Your calf muscles are made up of your gastrocnemius and soleus muscles that attach to your heel through your Achilles tendon. There are a number of ways to stretch these muscles so try each of the following and choose the one you find most effective. It can be good to vary which stretch you do on different days too.
When stretching muscles, you should feel a comfortable stretch that should not be painful. Ease into them gently and you should find that the muscle allows you to stretch further as you continue stretching it. You should NOT feel a tearing sensation, pins and needles or numbness.
1) Wall stretch
Stand facing a wall, with one foot infront of the other. Keep both feet pointing towards the wall and the heel of your back foot should remain fixed on the ground.
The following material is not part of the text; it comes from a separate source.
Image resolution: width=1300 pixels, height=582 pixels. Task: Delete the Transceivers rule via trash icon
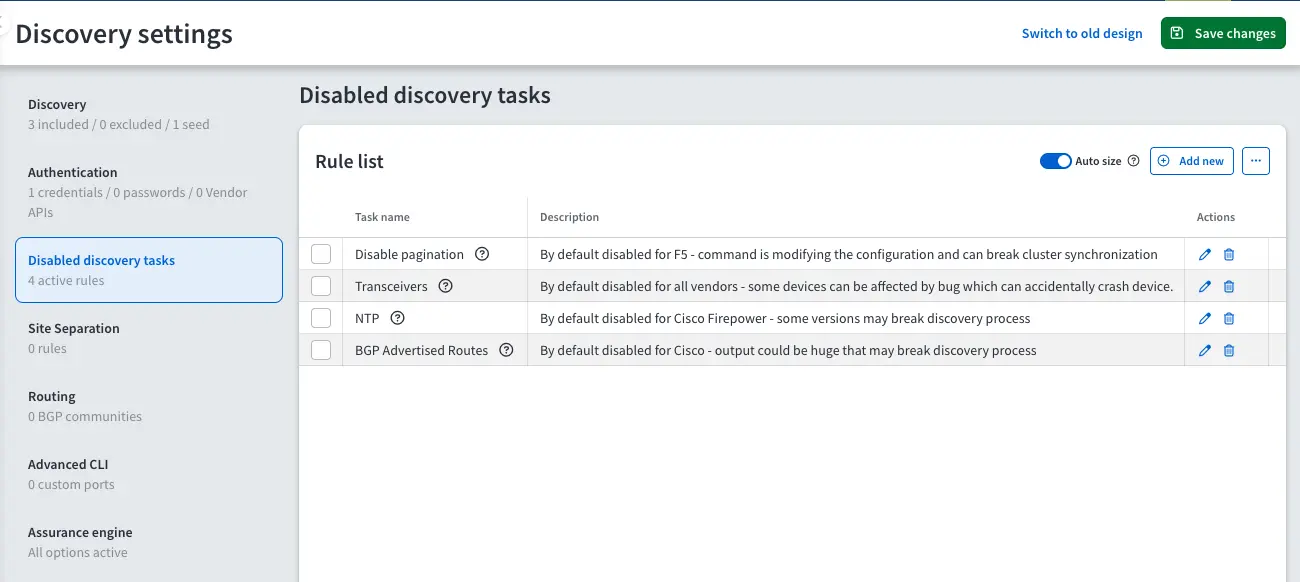(x=1229, y=287)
Lean in towards the wall, keeping the back knee straight, until you can feel a stretch in your gastrocnemius muscle. Hold the stretch for 30 seconds and repeat this 3 times. This is shown in Image (a) below.
Bend the back knee to stretch your soleus (b). Hold the stretch for 30 seconds and repeat this 3 times.
2) Step Stretch
Lower your heel down off a step keeping the knee straight to stretch gastrocnemius (a) and bend the knee to stretch soleus (b). Hold the stretch 30 seconds and repeat this 3 times. If your ankle is very stiff you may feel this at the front of the ankle. If this is the case the wall stretch may be more appropriate for you.
3) 4 point stretch
This works best for gastrocnemius. On hands and feet with the back straight. Keep one leg bent and the other straight as you ease your heel down towards the ground. Shift your weight slightly over to the straight leg and hold 30 seconds and repeat 3 times.
4) Towel stretch
This works best for gastrocnemius. Wrap a towel around the ball of your foot and pull the ends of the towel towards you until you feel a stretch in the calf. Hold for 30 seconds and repeat 3 times.
5) Another wall stretch!
Standing at the wall, put the toes of one foot on the wall keeping your heel on the floor, and try to bring your knee towards the wall, until you feel the stretch in your calf muscles (and not the front of the ankle). Hold the stretch for 30 seconds and repeat 3 times.
*It is advisable to seek advice from your physiotherapist before starting a calf stretching programme for an appropriate assessment and diagnosis.